That is exactly how it should be done.

The fuse is there to protect the wire from over current and the caliber of the fuse should always be lower than the current rating of the wire.

With the data provided by the topic starter, there's a maximum nominal discharge current of around 267A (~66.6A / battery module). (may need to evaluate if this is correct. Can each module handle this nominal discharge current? The victron superpack of this size has a nominal discharge current of 50A)

Therefore, he'd need at least a 25mm² cable with a 80A fuse per battery module.

The topic starter is also grossly underestimating the cable section needed to conduct 267A.

267A could be protected with a 315A fuse and would need a 150mm² or 2x50mm² cable

Assuming you install the cable in a ventilated tray with no other cables nearby.

As soon as you install that cable in a bundle with 1 other nearby cable, the section becomes: 1 x 185mm² or 2 x 70mm².

3 other nearby cables: 1 x 240mm², 2 x 95mm² or 3 x 50mm².


Cable length is not a factor here. A cable of 1m becomes just as hot as one of 10m. Only the voltage drops will be different.
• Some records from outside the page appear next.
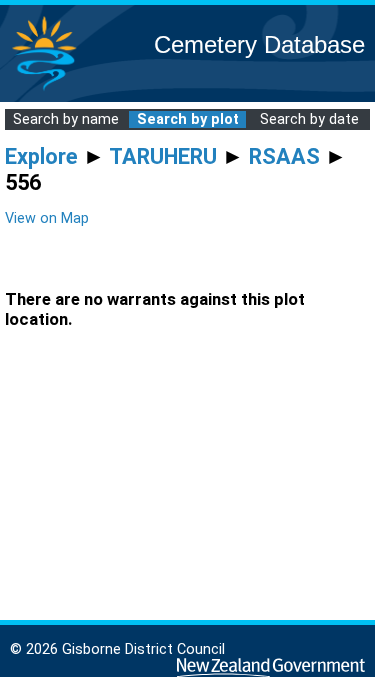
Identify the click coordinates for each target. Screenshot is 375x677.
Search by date (309, 119)
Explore (41, 156)
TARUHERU (163, 156)
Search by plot (188, 119)
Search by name (66, 119)
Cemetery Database (259, 44)
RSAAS (284, 156)
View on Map (47, 218)
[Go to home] (44, 89)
Lastly you have to look at the interrupt rating of your fuse. You need to know the short circuit current of each battery module (something I'm missing, or not seeing, in the victron documentation of these battery packs) and add them together. Your fuse needs to have an interrupt rating (at the rated voltage) of at least that short circuit current.

If I may assume the Isc is comparable to a Pylontech module of the same size, you need to take into account 2,5kA per module, so 10kA in total here.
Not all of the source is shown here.